Making immigrants take out insurance was rejected as "utterly disgraceful" by an NZ First MP - but his colleague has included a similar measure in legislation.
NZ First delegates voted against a remit to make all "new settlers" take out personal medical insurance for at least 10 years, during the party's annual conference last weekend.
The proposal, put forward by the Rodney branch and to which leader Winston Peters was sympathetic, caused heated debate, with NZ First MPs Denis O'Rourke and Mahesh Bindra both speaking out against it.
Mr O'Rourke told the meeting that the proposal was "completely contrary" to the Bill of Rights Act, and would be struck down by the Supreme Court.
"We would also as a party be held up to ridicule if we tried to put forward an idea as utterly disgraceful as this, which is clearly discriminatory and utterly unjustifiable," Mr O'Rourke told delegates.
"And if this party was to proceed with that kind of policy I would have to consider whether I could continue to be a member of it, because it really is disgraceful and it should not be considered."
A similar measure is already included in an Affordable Healthcare Bill put forward as a private member's bill by former NZ First MP Andrew Williams in 2013.
Since his exit from Parliament the legislation has been taken on by the party's health spokeswoman Barbara Stewart.
The Bill would require Parent Category migrants to have health insurance on arrival and to maintain it in New Zealand for 10 years.

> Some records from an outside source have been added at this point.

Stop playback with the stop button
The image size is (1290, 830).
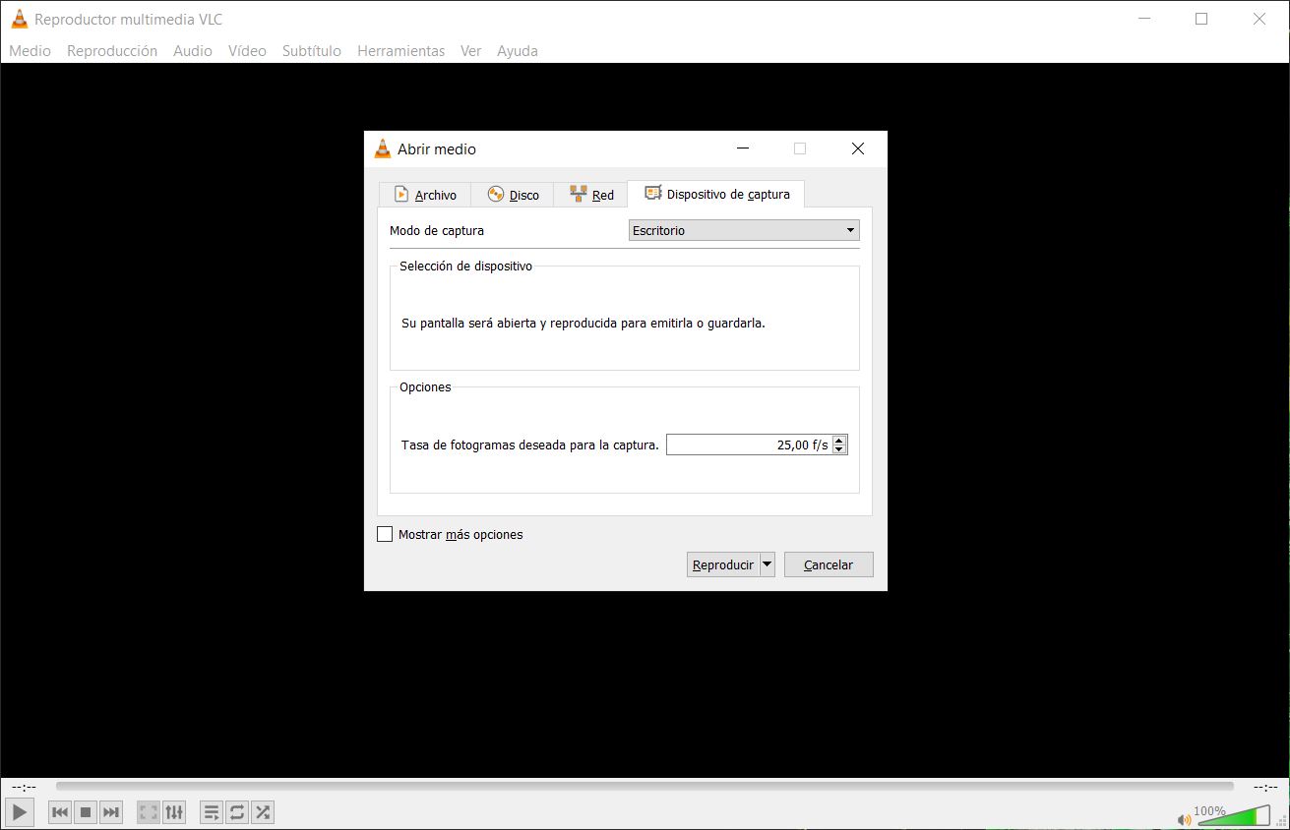pos(86,812)
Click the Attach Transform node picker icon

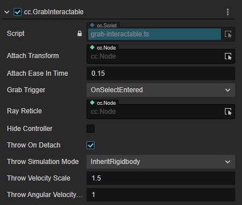click(228, 56)
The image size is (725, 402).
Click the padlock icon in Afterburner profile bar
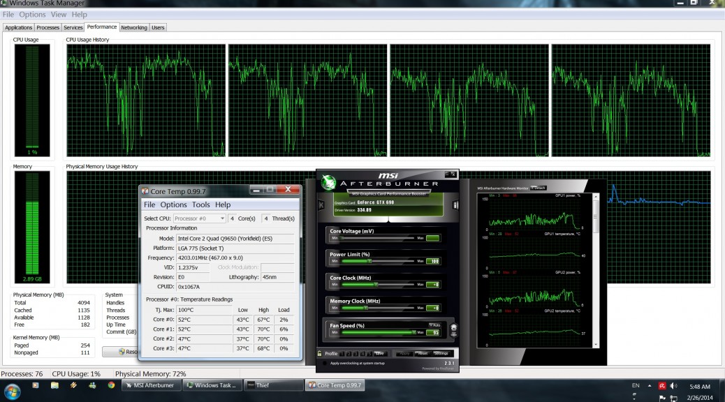click(320, 353)
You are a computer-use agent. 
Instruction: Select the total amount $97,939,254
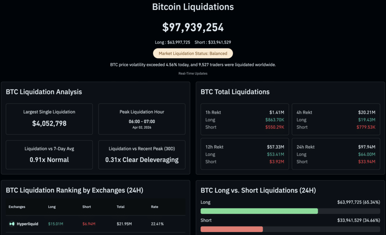pyautogui.click(x=193, y=27)
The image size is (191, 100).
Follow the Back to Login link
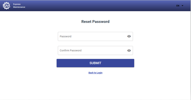pos(96,73)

The health insurance would have to cover elective surgery.
The Parent Category allows parents of a New Zealand citizen or resident, who has been a resident for at least three years, to join them in New Zealand.
The category was relaunched as a two-tier scheme in 2012, where applications of those with wealthier sponsors would be processed faster.
Mr O'Rourke said he believed the measure's in Ms Stewart's Bill were fair.
"I think it is different...they are people who are coming in under the auspices of having family here already, and they are coming in to be reunited...so they would have the support of those people.
"And they are coming in, almost certainly, very late in their lives and are likely to have more health issues than others, and are a very small portion of a whole."
Mr O'Rourke said, from a human rights perspective, it was important whether conditions placed on a particular group of people were justifiable.
"And I think that's where that Bill of Barbara's falls."